Japanese officer (1883–1964)

Waichirō Sonobe (園部 和一郎, Sonobe Waichirō) was a lieutenant general in the Imperial Japanese Army during the Second Sino-Japanese War.

==Biography==

===Early career===
A native of Kumamoto Prefecture, his original surname was Mori, but he was adopted into the Sonobe family as a child. After attending military preparatory schools in Kumamoto and Tokyo, Sonobe graduated from the 16th class of the Imperial Japanese Army Academy in 1904. His classmates included Yasuji Okamura, Kenji Doihara, Rikichi Andō and Seishiro Itagaki. After serving as a junior officer with the IJA 23rd Infantry Regiment, he graduated from the 25th class of the Army Staff College and was assigned to the IJA 23rd Infantry Regiment.

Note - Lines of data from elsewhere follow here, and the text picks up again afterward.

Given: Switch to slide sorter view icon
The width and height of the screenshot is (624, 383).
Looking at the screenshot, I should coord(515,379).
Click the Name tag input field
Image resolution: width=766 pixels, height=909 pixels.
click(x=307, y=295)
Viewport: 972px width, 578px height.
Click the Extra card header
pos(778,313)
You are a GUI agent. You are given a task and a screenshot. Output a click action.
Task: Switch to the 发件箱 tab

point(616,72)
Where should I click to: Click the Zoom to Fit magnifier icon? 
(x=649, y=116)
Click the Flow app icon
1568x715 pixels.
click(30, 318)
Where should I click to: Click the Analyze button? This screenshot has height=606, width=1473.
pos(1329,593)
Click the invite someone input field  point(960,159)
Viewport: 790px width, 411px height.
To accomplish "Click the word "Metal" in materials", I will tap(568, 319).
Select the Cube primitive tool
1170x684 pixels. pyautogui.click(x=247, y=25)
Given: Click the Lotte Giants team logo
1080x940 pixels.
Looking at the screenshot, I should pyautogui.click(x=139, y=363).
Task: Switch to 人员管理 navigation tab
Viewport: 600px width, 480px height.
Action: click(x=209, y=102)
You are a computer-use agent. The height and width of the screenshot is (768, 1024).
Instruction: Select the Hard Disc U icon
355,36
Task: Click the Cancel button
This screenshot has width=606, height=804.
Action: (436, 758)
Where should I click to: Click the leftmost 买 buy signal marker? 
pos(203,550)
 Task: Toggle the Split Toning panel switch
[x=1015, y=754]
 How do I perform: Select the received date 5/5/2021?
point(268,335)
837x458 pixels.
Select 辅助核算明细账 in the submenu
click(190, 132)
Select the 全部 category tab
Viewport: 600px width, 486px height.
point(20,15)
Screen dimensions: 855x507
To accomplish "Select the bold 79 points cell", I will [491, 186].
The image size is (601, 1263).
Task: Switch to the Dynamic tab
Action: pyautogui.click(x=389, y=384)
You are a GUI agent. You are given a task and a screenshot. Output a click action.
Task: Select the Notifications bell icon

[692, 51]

From 1916 to 1917, he was sent as a military attaché to France. On his return to Japan, he was assigned to the IJA 30th Infantry Regiment, and participated in the Siberian Intervention of 1919–1920. On his return to Japan, he served in various staff positions within the Imperial Japanese Army General Staff and the Inspectorate General of Military Training.

From January 1925 to July 1927, Sonobe was the Army representative with the Japanese diplomatic mission to the League of Nations. After his return to Japan, he was assigned to command the IJA 74th Infantry Regiment within the IJA 19th Division until 1929. This division was based in northern Korea near the border with the Soviet Union.

From August 1929 to August 1933, Sonobe served as chief of 1st Section, Inspectorate General of Military Training. In August 1932, he was promoted to major general. In August 1933 he was again give a field command as commander of the IJA 8th Infantry Brigade of the IJA 10th Division, and was transferred in March 1934 to become commander of the IJA 1st Infantry Brigade of the IJA 1st Division.

From December 1934 Sonobe was deputy commandant of the Toyama Army Infantry School and then its commandant from December 1935 until August 1937. Concurrently from 1936 he commanded the 1st Independent Garrison Unit. He was promoted to lieutenant general in April 1936.

===World War II===
In August 1937, Sonobe was assigned command the IJA 7th Division. In February 1938, the division was permanently assigned to Kwantung Army, but arrived too late to participate in the Battle of Lake Khasan in July 1938. Parts of division were reinforcing IJA 23rd division during the disastrous Battles of Khalkhin Gol in 1939. In August 1939, Sonobe was reassigned back to Japan and assigned to command the Central District Army, a reserve force with responsibility for defense of the Japanese home islands.

Sonobe was given another chance during the Second Sino-Japanese War, when we was assigned command of the Japanese Eleventh Army from March 1940. The IJA 11th Army was active at the Battle of Zaoyang-Yichang, Central Hupei Operation and Battle of South Henan. He returned to Japan in April 1941, and became a member of the Supreme War Council; however, he retired two months later in June 1941.

Sonobe was recalled to active service in March 1945 and attached to the Army Ordnance Administrative Headquarters. From April 1945, he was sent to Kurume, Fukuoka to oversee home guard defenses against a possible American invasion of Kyushu. After the surrender of Japan, he lived in relative obscurity to his death in 1964.